Markwell drove the bookmobile to the most isolated communities and schools in the county. At that time there were 37 one-room schools. They were located on back roads, on the windiest ridges, and hidden in the woods. But Markwell got there. Even if she could get to within a half mile of a school, she walked the rest of the way.

“I wore a ski suit on those winter days, with sheep-skin lined boots,” said Markwell. “How else could I stand outside the bookmobile while a crowd of clamorous children made a serious choice of books from unprotected shelves?”

Every child got a book. Even the teachers borrowed books from the bookmobile.

“County library books are experienced travelers. I have sent them on their way aboard bobsleds and tractors, trucks and manure spreaders,” said Markwell. “Anything that offered just so that they got to the youngsters who needed them.”

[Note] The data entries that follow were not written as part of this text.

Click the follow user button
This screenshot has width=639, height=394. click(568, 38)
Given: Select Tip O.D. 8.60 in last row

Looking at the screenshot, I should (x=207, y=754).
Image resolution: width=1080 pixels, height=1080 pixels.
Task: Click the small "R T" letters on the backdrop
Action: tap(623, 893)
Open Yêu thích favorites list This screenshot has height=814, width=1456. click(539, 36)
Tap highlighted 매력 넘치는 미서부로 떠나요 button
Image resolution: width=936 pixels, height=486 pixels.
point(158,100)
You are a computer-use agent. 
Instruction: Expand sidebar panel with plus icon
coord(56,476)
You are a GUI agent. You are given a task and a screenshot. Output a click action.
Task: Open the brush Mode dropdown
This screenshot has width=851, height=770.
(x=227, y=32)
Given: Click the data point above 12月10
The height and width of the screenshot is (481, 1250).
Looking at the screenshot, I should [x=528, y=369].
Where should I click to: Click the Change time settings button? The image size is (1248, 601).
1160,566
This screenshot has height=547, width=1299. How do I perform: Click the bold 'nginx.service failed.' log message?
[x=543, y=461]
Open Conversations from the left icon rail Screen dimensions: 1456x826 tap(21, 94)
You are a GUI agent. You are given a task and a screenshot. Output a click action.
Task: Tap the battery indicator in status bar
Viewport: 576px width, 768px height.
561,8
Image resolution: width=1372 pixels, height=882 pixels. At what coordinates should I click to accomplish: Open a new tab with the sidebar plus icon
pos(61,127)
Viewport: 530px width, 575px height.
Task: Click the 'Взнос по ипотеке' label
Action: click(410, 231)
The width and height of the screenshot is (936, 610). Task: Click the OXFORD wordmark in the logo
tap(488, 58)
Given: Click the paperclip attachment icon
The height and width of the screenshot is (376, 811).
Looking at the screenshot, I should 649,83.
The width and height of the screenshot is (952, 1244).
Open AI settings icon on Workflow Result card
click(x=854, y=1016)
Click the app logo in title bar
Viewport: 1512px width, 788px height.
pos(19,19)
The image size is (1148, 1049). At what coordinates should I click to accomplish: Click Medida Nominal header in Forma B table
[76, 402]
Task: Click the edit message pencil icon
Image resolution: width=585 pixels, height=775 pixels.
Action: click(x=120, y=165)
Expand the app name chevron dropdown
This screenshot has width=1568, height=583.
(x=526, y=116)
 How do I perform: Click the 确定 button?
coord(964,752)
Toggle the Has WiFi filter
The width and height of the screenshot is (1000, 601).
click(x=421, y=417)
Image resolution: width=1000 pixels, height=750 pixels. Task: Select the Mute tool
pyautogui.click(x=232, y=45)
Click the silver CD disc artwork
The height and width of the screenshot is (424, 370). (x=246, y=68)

And it was those books in the hands of the children that made quite a difference. According to Markwell, three years after the bookmobile had begun its journey the county children were given a reading test to measure their improvement over that specific period. 

“The tests showed a thirteen percent increase in reading ability,” said Markwell. “There is nowhere else to assign credit for the improvement except to the bookmobile service.”

Through rain, wind, ice, snow and heat of the summer Markwell drove that bookmobile. Together they climbed mountains, went through floods and around every kind of detour. Each year, she delivered about 145,000 books to schools, stores, banks, homes, post offices, gas stations; anywhere she could set up stations that people would find convenient. 

Markwell loved the rural route and life of the bookmobile. She appreciated the beauty of the county as she drove.

“It was at Sugar Hill School that I saw my first view of the stars through a telescope,” said Markwell. “The sky seemed unbelievably close.”

She remembered the road to the Morgan School on Armenia Mountain as a “dirt road up the glen – mostly one-way and barely passable for long stretches.” But one winter day, when she did the trip after an ice storm she described the beauty of the landscape before her as “every tree was covered with glistening ice, every grass blade and weed coated with silver.”

After 25 years driving the bookmobile in three counties  – Bradford, Sullivan, and Wyoming – Markwell said, “With demand from the people, the county library must move forward. There must be an adequate central building. We have traveled 257,000 miles in our first quarter century – twelve times around the earth. Where will we go in the next twenty-five years?”

Dawes Markwell loved books and saw the need for them as part of rural life. Oh, if only she could see the Bradford County Library today.